The most ingenious additions to the gameplay, though, are the interactive environments. Across 15 different levels—most with multiple transitions to different sections of the world—you can interact with the background and drop surprisingly powerful attacks on your opponents that take advantage of your particular character’s natural abilities. Get backed into a corner as Bane? A quick tap of the right bumper will have him pick up a car and smash it over your opponent. Should you be playing as the Flash, though, you’ll simply jump off the car to then get behind your opponent and put them in the corner. Laser cannons, chandeliers, statues, robots, jet engines, and anything else you come across can be used to turn the tide of battle and I still haven’t found them all after literally pouring nearly 30 hours into the game.

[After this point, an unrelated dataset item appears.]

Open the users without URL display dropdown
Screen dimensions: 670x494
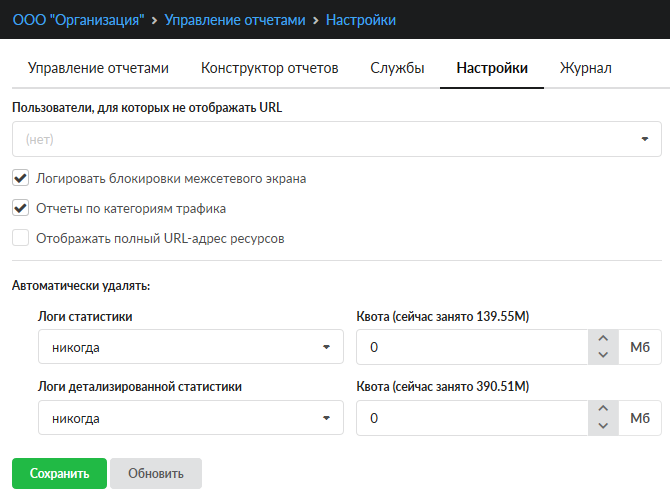pyautogui.click(x=337, y=139)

When all is said and done, Injustice: Gods Among Us isn’t just another fighting game. It’s the ultimate in fan service and an unmistakable labor of love. This is the kind of game DC fans have been dreaming of seeing their heroes in for a long time. On top of the stellar gameplay and cornucopia of modes, there’s a treasure trove full of unlockables, amazing graphics, and superb audio, with a voice cast pulled from the annals of DC Animation’s greats—even if not all of them are in their traditional roles (i.e., Phil LaMarr as Aquaman). And the only knocks against this entire experience are minor. The load times are obnoxiously long and frequent between each battle, but even that can be forgiven when you see what you can do in the levels and how smooth every single fight is once it starts. A few character move sets have shades of Mortal Kombat leak through like Batman/Scorpion, Raven/Ermac, and Killer Frost/Sub-Zero, but everyone else seems truly and wholly original. And I wish the mirror match clones were more easily discernible as they look exactly the same as you do. I’m really nitpicking there, though. I can’t stress enough how polished this game is in nearly every facet. This is a satisfying, must-have gaming experience on every level.
|Developer: NetherRealm Studios • Publisher: Warner Bros. Int. Ent. • ESRB: T – Teen • Release Date: 04.16.13
One of the best all-around fighting experiences you’re likely to find—and fans of both DC Comics and Mortal Kombat-style fighters will be blown away by this high-quality brawler of epic proportions.
||A story worthy of the comics, near-flawless mechanics, and enough collectibles to make this one of the deepest fighters you’ll ever see.
||Obnoxiously long and frequent load times.
||Solomon Grundy takes the cake here.
|Injustice: Gods Among Us is available on Xbox 360, PS3, and Wii U. Primary version reviewed was for Xbox 360.